793.94/1974: Telegram
The Secretary of State to the Minister in China (Johnson)
361. Your 697, October 4, 8 a.m. Please reply to Acting Minister for Foreign Affairs substantially as follows:
“I have the honor to acknowledge the receipt of your telegram of October 3 informing me that the Chinese Government has requested the diplomatic representatives in this country of those powers that are members of the Council of the League to send individual representatives to Manchuria to collect information on the progress of evacuation and all relative circumstances for the information of the Council, and requesting that, in view of the fact that the United States is one of the signatories of the Treaty for the Renunciation of War signed at Paris in 1928, the United States take immediate steps to be likewise represented.
I am instructed, in reply, to state that the American Government has noted with gratification the action, to which the Chinese Government refers, of the Council of the League of Nations, on which Council both the Chinese and the Japanese Governments are represented, [Page 116] as expressed in the Resolution unanimously adopted by the Council on September 30; that it has noted the undertakings therein set forth of the various governments represented and of the Council itself, including the provision for the gathering and supplying of information by the Chinese and the Japanese Governments.
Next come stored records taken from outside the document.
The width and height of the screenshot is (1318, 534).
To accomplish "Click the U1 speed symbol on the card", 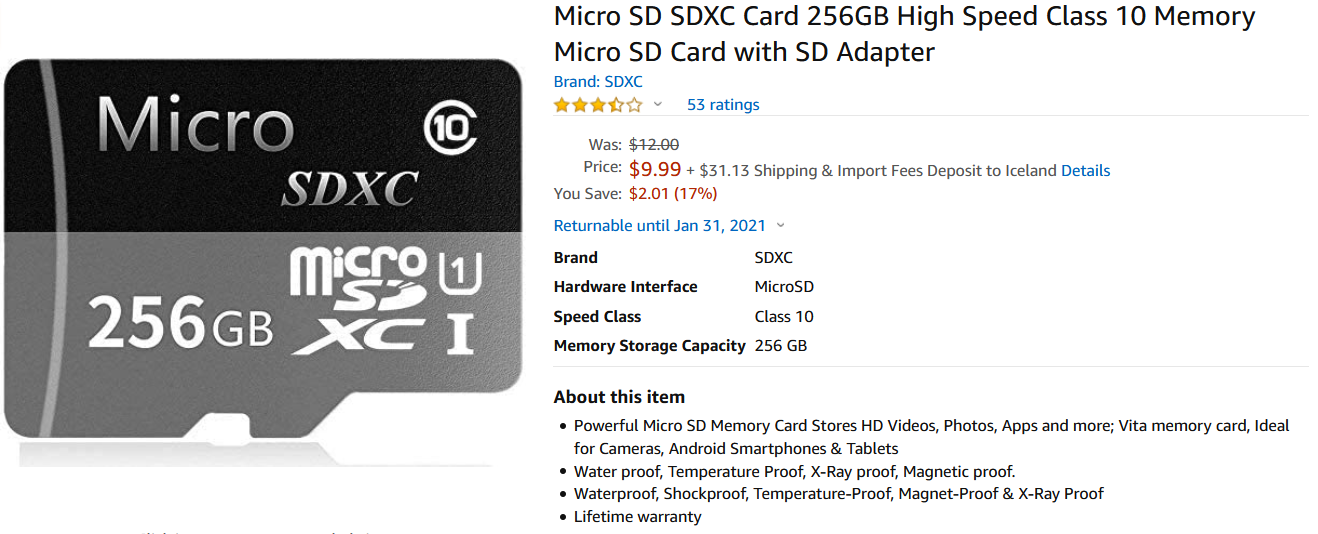I will 460,271.
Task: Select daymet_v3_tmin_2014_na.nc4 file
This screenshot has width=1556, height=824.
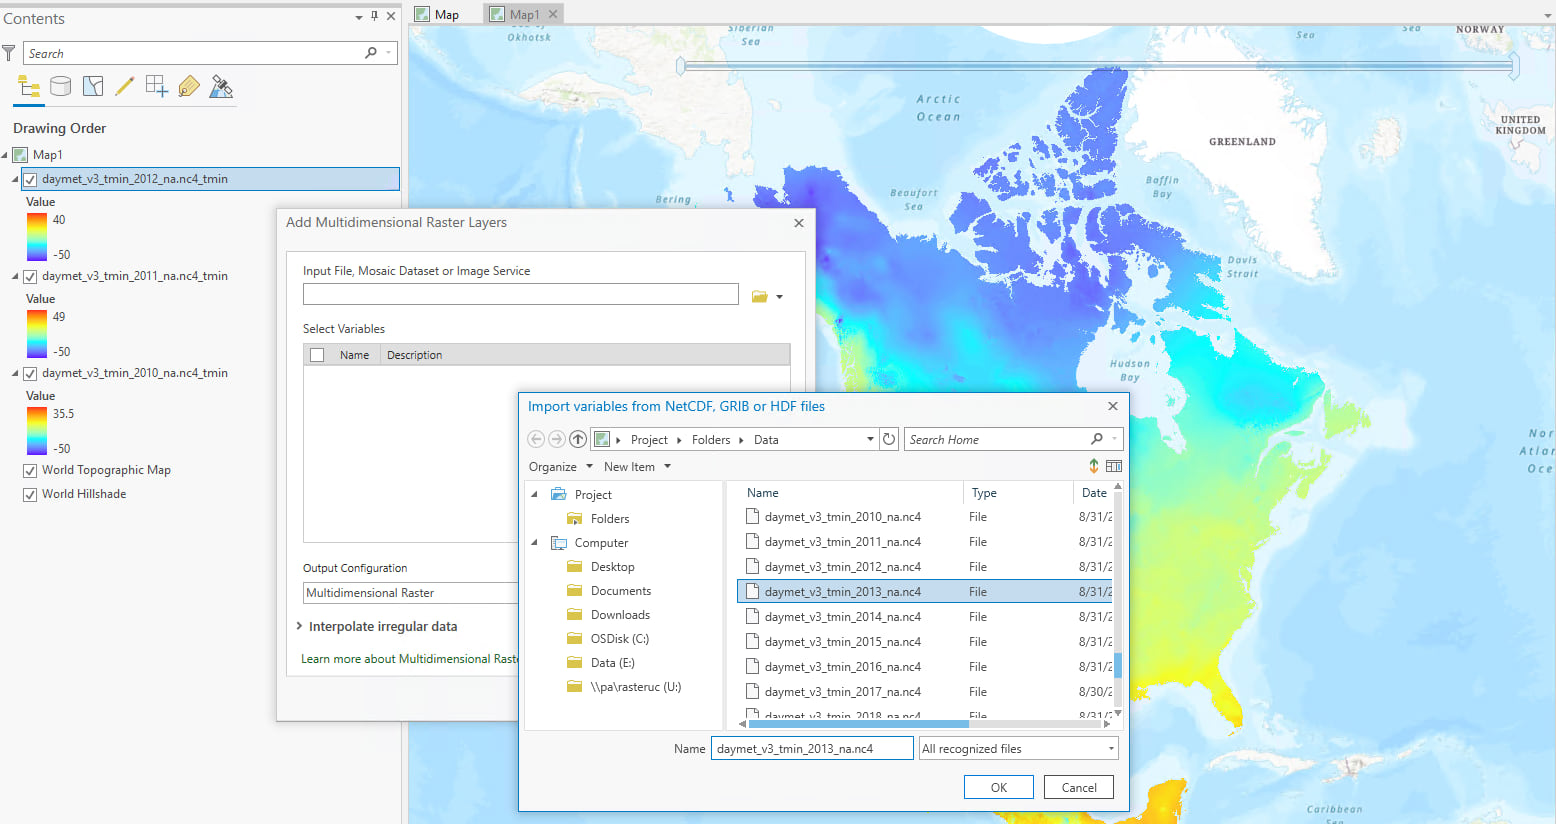Action: coord(842,617)
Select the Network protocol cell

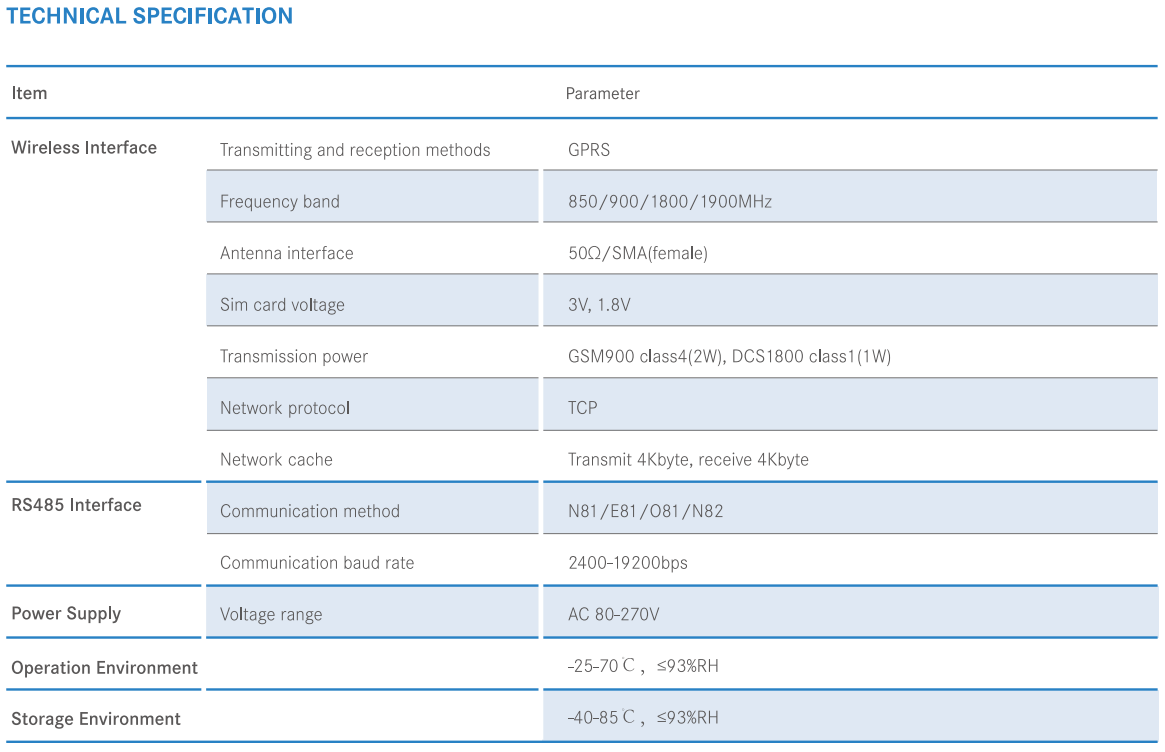point(285,408)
With regard to the Chinese Government’s request that the American Government send representatives to collect information, the American Government is happy to be able to state that it has already taken steps to supplement the efforts which have been made by its representatives in the Far East to keep it currently informed with regard to developments in this situation. Among these steps, it has recently issued instructions for the sending of two of its officers on duty at other points in the Far East to South Manchuria, to travel in that region, to observe, and to report to their Government on the facts as they find them; and, on October 3, before receipt of the Chinese Government’s request, it had instructed the American Minister to China to inform the Chinese Government of its action in that sense. Its instruction has, as your Excellency knows, been carried out.
The American Government had thus anticipated the Chinese Government’s request and it is confident that the Chinese Government will regard this action on its part as another evidence of its desire to make its due, contribution in the common effort which is being made to ensure reliance on peaceful methods for the settling of this dispute which is clearly a matter of concern to the whole world”.